Scatter plots of the input parameters against the model output are one of the most straightforward and most versatile tools for qualitative global sensitivity analysis. Indeed, most quantitative sensitivity measures attempt to preserve the information content provided by scatter plots in a condensed format [Saltelli, 2008]. The advantage of the graphical analysis is that it provides an overview of the model sensitivities, independent of the degree of non-linearity [Straub, 2019]. Scatter plots are very helpful in illustrating the dependency between an input quantity and the model output. The clearer the discernible shape/pattern in a scatter plot, the more important the respective parameter is in the model.

Scatter plots are usually based on samples from a Monte Carlo simulation. Samples of the model output are plotted on the vertical axis of the scatter plot. The corresponding samples of the input are drawn on the horizontal axis. A separate scatter plot is needed for each input parameter if the model has multiple input parameters.

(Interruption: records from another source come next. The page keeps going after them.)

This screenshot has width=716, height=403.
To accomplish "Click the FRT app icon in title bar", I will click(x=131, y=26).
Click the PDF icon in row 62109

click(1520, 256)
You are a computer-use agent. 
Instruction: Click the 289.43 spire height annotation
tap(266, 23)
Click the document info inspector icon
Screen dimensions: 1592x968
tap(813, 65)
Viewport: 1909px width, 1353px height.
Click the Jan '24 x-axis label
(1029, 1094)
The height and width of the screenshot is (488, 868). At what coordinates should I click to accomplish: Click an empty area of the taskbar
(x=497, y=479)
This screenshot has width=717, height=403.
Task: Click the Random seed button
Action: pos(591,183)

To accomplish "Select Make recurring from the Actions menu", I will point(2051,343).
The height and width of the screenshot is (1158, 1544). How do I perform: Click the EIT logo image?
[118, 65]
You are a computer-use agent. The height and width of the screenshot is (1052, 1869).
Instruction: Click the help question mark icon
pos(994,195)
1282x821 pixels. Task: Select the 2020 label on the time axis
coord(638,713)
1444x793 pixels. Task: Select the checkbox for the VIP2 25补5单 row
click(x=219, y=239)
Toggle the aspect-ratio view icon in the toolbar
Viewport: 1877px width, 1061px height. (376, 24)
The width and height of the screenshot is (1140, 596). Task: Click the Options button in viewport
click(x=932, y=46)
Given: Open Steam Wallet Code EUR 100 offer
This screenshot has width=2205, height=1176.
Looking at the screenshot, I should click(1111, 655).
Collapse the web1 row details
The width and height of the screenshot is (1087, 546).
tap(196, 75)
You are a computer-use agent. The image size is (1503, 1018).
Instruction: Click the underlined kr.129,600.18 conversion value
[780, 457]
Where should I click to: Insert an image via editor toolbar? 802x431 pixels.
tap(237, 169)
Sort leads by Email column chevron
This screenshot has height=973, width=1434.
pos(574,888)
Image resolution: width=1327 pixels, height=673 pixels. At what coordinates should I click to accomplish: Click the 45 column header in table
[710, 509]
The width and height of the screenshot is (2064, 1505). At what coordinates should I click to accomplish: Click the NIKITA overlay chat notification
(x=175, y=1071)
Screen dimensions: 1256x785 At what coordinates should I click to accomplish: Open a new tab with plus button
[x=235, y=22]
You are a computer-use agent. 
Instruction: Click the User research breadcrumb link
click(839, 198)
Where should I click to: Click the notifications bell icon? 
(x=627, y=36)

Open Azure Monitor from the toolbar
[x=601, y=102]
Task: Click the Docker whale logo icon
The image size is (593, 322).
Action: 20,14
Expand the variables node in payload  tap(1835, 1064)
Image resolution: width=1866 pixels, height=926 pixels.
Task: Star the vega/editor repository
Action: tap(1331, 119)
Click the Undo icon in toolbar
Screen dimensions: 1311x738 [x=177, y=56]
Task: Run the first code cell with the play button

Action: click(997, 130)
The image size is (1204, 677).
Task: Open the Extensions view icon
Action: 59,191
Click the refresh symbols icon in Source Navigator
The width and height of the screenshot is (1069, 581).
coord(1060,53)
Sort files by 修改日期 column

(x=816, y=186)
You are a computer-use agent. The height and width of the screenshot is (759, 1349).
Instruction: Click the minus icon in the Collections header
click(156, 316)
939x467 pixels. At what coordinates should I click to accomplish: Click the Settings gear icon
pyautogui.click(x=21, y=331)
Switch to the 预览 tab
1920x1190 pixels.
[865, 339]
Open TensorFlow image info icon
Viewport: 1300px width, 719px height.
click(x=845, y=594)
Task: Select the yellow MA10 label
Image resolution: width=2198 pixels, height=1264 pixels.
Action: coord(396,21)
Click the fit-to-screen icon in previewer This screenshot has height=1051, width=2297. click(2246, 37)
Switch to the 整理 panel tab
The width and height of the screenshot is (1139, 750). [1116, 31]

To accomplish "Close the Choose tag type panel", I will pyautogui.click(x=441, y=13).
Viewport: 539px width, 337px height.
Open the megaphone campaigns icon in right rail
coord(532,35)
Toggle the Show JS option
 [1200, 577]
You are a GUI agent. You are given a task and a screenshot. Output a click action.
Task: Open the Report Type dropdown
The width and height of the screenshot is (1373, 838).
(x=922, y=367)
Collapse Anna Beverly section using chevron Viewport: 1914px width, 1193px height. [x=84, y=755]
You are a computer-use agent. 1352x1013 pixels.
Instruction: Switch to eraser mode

Even though these bidimensional scatter plots are generally very helpful and highly informative, in special cases, they may not be able to identify an influential factor. This can happen if higher-dimensional interactions of the model input parameters with the model output exist. A general limitation of scatter plots is that interactions of groups of input parameters with the model output cannot be visualized by means of (two-dimensional) scatter plots.

## References

[Saltelli, 2008] Saltelli, Andrea, et al: *Global sensitivity analysis: the primer*. John Wiley & Sons, 2008.

[Straub, 2019] Straub, Daniel: Lecture Notes in Engineering Risk Analysis. Technische Universität München, 2019.